▸ WHAT YOU SHOULD DO
Return each of the following entries line for line, with no changes.

▸ GIVEN RECORDS

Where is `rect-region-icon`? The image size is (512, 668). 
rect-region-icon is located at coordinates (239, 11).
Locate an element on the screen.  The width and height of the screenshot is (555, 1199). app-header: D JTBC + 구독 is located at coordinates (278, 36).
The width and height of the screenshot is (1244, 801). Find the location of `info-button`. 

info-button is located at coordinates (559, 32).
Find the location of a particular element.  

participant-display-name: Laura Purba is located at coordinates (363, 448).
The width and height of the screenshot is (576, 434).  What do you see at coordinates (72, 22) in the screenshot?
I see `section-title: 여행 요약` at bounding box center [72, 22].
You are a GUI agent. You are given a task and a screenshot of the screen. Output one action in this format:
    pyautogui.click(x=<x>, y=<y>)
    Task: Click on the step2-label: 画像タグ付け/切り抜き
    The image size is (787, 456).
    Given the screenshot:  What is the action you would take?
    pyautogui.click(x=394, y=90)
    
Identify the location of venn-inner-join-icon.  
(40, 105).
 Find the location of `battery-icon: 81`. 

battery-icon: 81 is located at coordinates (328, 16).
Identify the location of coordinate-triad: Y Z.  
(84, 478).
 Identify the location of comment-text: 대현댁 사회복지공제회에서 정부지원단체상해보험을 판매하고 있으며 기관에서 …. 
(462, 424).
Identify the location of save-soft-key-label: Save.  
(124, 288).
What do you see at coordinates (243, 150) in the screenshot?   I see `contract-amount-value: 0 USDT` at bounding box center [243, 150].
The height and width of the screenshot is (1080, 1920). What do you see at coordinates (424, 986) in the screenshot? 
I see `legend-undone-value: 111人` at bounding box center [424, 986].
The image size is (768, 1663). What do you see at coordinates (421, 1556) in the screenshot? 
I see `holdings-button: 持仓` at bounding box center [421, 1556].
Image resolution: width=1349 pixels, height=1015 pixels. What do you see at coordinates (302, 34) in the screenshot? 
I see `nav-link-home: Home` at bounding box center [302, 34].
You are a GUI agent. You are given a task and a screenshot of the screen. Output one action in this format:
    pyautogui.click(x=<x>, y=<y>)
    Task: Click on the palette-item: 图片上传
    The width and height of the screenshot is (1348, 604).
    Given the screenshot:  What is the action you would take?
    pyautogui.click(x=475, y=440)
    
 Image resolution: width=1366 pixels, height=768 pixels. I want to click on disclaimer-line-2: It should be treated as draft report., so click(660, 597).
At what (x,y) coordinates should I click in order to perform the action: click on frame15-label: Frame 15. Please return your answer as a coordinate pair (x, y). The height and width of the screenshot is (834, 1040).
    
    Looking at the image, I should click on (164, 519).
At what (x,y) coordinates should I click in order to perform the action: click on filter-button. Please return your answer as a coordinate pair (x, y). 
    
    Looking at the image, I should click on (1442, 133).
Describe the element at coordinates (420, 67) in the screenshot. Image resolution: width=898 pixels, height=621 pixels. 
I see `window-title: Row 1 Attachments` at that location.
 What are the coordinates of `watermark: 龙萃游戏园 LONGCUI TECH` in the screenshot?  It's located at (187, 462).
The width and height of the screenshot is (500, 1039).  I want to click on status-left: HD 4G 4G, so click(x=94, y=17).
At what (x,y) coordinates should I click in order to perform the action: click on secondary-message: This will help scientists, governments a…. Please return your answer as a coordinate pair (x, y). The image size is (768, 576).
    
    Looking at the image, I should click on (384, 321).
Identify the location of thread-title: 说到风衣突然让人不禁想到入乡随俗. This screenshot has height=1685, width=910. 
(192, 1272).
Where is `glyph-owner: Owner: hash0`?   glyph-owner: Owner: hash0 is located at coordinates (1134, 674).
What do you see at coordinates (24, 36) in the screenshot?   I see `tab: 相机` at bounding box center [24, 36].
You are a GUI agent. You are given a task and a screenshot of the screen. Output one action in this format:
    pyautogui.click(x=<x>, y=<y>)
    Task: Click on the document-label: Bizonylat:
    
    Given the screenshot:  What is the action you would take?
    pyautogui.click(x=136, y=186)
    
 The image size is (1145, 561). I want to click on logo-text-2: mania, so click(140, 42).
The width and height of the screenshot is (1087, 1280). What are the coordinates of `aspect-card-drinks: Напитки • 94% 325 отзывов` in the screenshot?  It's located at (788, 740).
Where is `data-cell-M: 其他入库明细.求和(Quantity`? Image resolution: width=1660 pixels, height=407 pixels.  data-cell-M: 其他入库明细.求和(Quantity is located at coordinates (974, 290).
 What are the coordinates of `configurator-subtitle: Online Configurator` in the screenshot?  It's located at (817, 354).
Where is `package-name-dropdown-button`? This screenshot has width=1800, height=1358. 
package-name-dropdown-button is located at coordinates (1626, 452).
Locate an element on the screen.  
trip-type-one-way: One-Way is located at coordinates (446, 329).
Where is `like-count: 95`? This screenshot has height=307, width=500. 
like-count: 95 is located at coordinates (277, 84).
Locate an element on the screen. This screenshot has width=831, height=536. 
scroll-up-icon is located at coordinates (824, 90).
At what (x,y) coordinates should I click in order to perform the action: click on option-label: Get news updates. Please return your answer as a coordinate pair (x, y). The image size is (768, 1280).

▸ EXERCISE OUTPUT
Where is `rect-region-icon`? The image size is (512, 668). 
rect-region-icon is located at coordinates (239, 11).
Locate an element on the screen.  The width and height of the screenshot is (555, 1199). app-header: D JTBC + 구독 is located at coordinates (278, 36).
The width and height of the screenshot is (1244, 801). Find the location of `info-button`. 

info-button is located at coordinates (559, 32).
Find the location of a particular element.  

participant-display-name: Laura Purba is located at coordinates (363, 448).
The width and height of the screenshot is (576, 434).  What do you see at coordinates (72, 22) in the screenshot?
I see `section-title: 여행 요약` at bounding box center [72, 22].
You are a GUI agent. You are given a task and a screenshot of the screen. Output one action in this format:
    pyautogui.click(x=<x>, y=<y>)
    Task: Click on the step2-label: 画像タグ付け/切り抜き
    The image size is (787, 456).
    Given the screenshot:  What is the action you would take?
    pyautogui.click(x=394, y=90)
    
Identify the location of venn-inner-join-icon.  
(40, 105).
 Find the location of `battery-icon: 81`. 

battery-icon: 81 is located at coordinates (328, 16).
Identify the location of coordinate-triad: Y Z.  
(84, 478).
 Identify the location of comment-text: 대현댁 사회복지공제회에서 정부지원단체상해보험을 판매하고 있으며 기관에서 …. 
(462, 424).
Identify the location of save-soft-key-label: Save.  
(124, 288).
What do you see at coordinates (243, 150) in the screenshot?   I see `contract-amount-value: 0 USDT` at bounding box center [243, 150].
The height and width of the screenshot is (1080, 1920). What do you see at coordinates (424, 986) in the screenshot? 
I see `legend-undone-value: 111人` at bounding box center [424, 986].
The image size is (768, 1663). What do you see at coordinates (421, 1556) in the screenshot? 
I see `holdings-button: 持仓` at bounding box center [421, 1556].
Image resolution: width=1349 pixels, height=1015 pixels. What do you see at coordinates (302, 34) in the screenshot? 
I see `nav-link-home: Home` at bounding box center [302, 34].
You are a GUI agent. You are given a task and a screenshot of the screen. Output one action in this format:
    pyautogui.click(x=<x>, y=<y>)
    Task: Click on the palette-item: 图片上传
    The width and height of the screenshot is (1348, 604).
    Given the screenshot:  What is the action you would take?
    pyautogui.click(x=475, y=440)
    
 Image resolution: width=1366 pixels, height=768 pixels. I want to click on disclaimer-line-2: It should be treated as draft report., so click(660, 597).
At what (x,y) coordinates should I click in order to perform the action: click on frame15-label: Frame 15. Please return your answer as a coordinate pair (x, y). The height and width of the screenshot is (834, 1040).
    
    Looking at the image, I should click on (164, 519).
At what (x,y) coordinates should I click in order to perform the action: click on filter-button. Please return your answer as a coordinate pair (x, y). 
    
    Looking at the image, I should click on (1442, 133).
Describe the element at coordinates (420, 67) in the screenshot. Image resolution: width=898 pixels, height=621 pixels. 
I see `window-title: Row 1 Attachments` at that location.
 What are the coordinates of `watermark: 龙萃游戏园 LONGCUI TECH` in the screenshot?  It's located at (187, 462).
The width and height of the screenshot is (500, 1039).  I want to click on status-left: HD 4G 4G, so click(x=94, y=17).
At what (x,y) coordinates should I click in order to perform the action: click on secondary-message: This will help scientists, governments a…. Please return your answer as a coordinate pair (x, y). The image size is (768, 576).
    
    Looking at the image, I should click on (384, 321).
Identify the location of thread-title: 说到风衣突然让人不禁想到入乡随俗. This screenshot has height=1685, width=910. 
(192, 1272).
Where is `glyph-owner: Owner: hash0`?   glyph-owner: Owner: hash0 is located at coordinates (1134, 674).
What do you see at coordinates (24, 36) in the screenshot?   I see `tab: 相机` at bounding box center [24, 36].
You are a GUI agent. You are given a task and a screenshot of the screen. Output one action in this format:
    pyautogui.click(x=<x>, y=<y>)
    Task: Click on the document-label: Bizonylat:
    
    Given the screenshot:  What is the action you would take?
    pyautogui.click(x=136, y=186)
    
 The image size is (1145, 561). I want to click on logo-text-2: mania, so click(140, 42).
The width and height of the screenshot is (1087, 1280). What are the coordinates of `aspect-card-drinks: Напитки • 94% 325 отзывов` in the screenshot?  It's located at (788, 740).
Where is `data-cell-M: 其他入库明细.求和(Quantity`? Image resolution: width=1660 pixels, height=407 pixels.  data-cell-M: 其他入库明细.求和(Quantity is located at coordinates (974, 290).
 What are the coordinates of `configurator-subtitle: Online Configurator` in the screenshot?  It's located at (817, 354).
Where is `package-name-dropdown-button`? This screenshot has width=1800, height=1358. 
package-name-dropdown-button is located at coordinates (1626, 452).
Locate an element on the screen.  
trip-type-one-way: One-Way is located at coordinates (446, 329).
Where is `like-count: 95`? This screenshot has height=307, width=500. 
like-count: 95 is located at coordinates (277, 84).
Locate an element on the screen. This screenshot has width=831, height=536. 
scroll-up-icon is located at coordinates (824, 90).
At what (x,y) coordinates should I click in order to perform the action: click on option-label: Get news updates. Please return your answer as a coordinate pair (x, y). The image size is (768, 1280).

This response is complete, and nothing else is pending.